Я допил. Он показал пальцем на умывальник
— ВЫМОЙ РУКУ ПОЛУЧШЕ — С МЫЛОМ И СО ЩЕТКОЙ, — сказал он. — А ПОТОМ ПРОТРИ СПИРТОМ.
Я сделал все, как он велел.
— С ТОБОЙ БУДЕТ ВСЕ ХОРОШО, — заверил он меня. — ЧЕРЕЗ ПЯТЬ МИНУТ Я УЖЕ ПРИВЕЗУ ТЕБЯ В БОЛЬНИЦУ — МАКСИМУМ ЧЕРЕЗ ДЕСЯТЬ! КАКАЯ У ТЕБЯ ГРУППА КРОВИ? — спросил он; я помотал головой — я не знал, какая у меня группа. — Я ЗНАЮ КАКАЯ — ТЫ НИ ХРЕНА НЕ ПОМНИШЬ! У ТЕБЯ ТА ЖЕ ГРУППА, ЧТО И У МЕНЯ! ЕСЛИ ПОНАДОБИТСЯ, Я ТЕБЕ ДАМ.
Я никак не мог отойти от умывальника.
— Я ВООБЩЕ-ТО НЕ СОБИРАЛСЯ ТЕБЕ ЭТОГО ГОВОРИТЬ — ПРОСТО НЕ ХОТЕЛ ТЕБЯ ПУГАТЬ, — НО ТЫ ЕСТЬ ВО СНЕ. Я НИКАК НЕ МОГУ ПОНЯТЬ, КАК ТЫ ТАМ ОКАЗАЛСЯ, НО ТЫ ТАМ ЕСТЬ, ЭТО ТОЧНО — КАЖДЫЙ РАЗ.
— В твоем сне? — удивился я.
— Я ЗНАЮ, ТЫ ДУМАЕШЬ, ЧТО ЭТО «ПРОСТО СОН» — ДА-ДА, Я ЗНАЮ, ЗНАЮ. НО МЕНЯ ПОЧЕМУ-ТО БЕСПОКОИТ, ЧТО ТЫ ТАМ ЕСТЬ. Я ТАК ПОЛАГАЮ, — рассуждал Оуэн Мини, — ЧТО ЕСЛИ ТЫ НЕ ПОПАДЕШЬ ВО ВЬЕТНАМ, ТО ТЕБЯ НИКАК НЕ ДОЛЖНО БЫТЬ В ЭТОМ СНЕ
— Да ты, я вижу, окончательно рехнулся, Оуэн, — сказал я ему; он пожал плечами, затем улыбнулся.
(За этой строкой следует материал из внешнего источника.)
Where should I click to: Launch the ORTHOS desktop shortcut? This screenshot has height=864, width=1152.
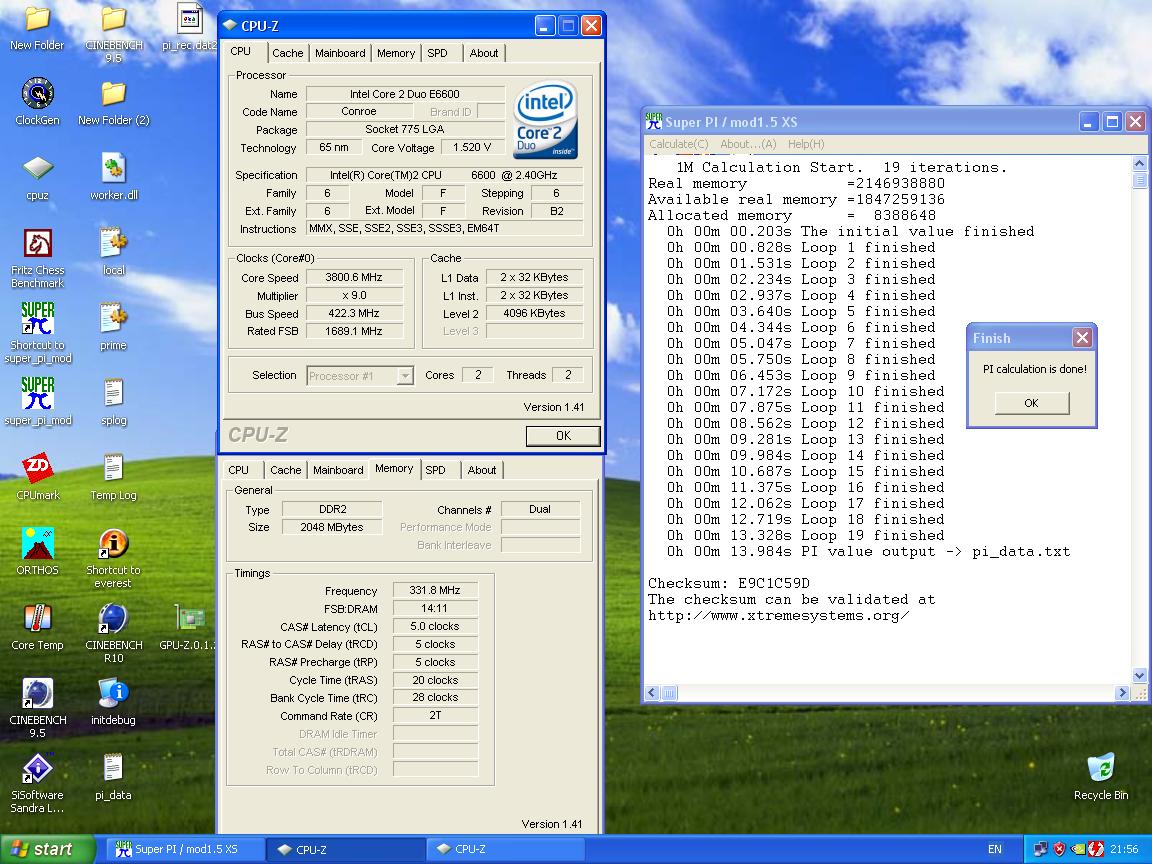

— ТЕБЕ РЕШАТЬ, — промолвил он.
Мне наконец удалось сдвинуться с места и подойти к станку. Алмазный диск так блестел, что я не мог на него смотреть. Я положил палец на деревянный брусок Оуэн включил мотор.
— НЕ СМОТРИ НА ДИСК, И НА ПАЛЕЦ ТОЖЕ НЕ СМОТРИ, — наставлял он меня. — СМОТРИ ПРЯМО НА МЕНЯ. — Он надел защитные очки, и я закрыл глаза. — НЕ ЗАКРЫВАЙ ГЛАЗА — А ТО ЕЩЕ В ОБМОРОК УПАДЕШЬ. СМОТРИ ТОЛЬКО НА МЕНЯ. ЕДИНСТВЕННОЕ, ЧЕГО ТЕБЕ НАДО БОЯТЬСЯ, — ЭТО ДВИНУТЬСЯ С МЕСТА. СМОТРИ, НЕ ДВИГАЙСЯ. К ТОМУ ВРЕМЕНИ, КОГДА ТЫ ЧТО-ТО УСПЕЕШЬ ПОЧУВСТВОВАТЬ, ВСЕ УЖЕ БУДЕТ КОНЧЕНО.
— Я не смогу, — не выдержал я.
— НЕ БОЙСЯ, — успокоил меня Оуэн. — МОЖНО СДЕЛАТЬ ВСЕ, ЧТО ЗАХОЧЕШЬ, — НАДО ТОЛЬКО ПОВЕРИТЬ, ЧТО СМОЖЕШЬ ЭТО СДЕЛАТЬ.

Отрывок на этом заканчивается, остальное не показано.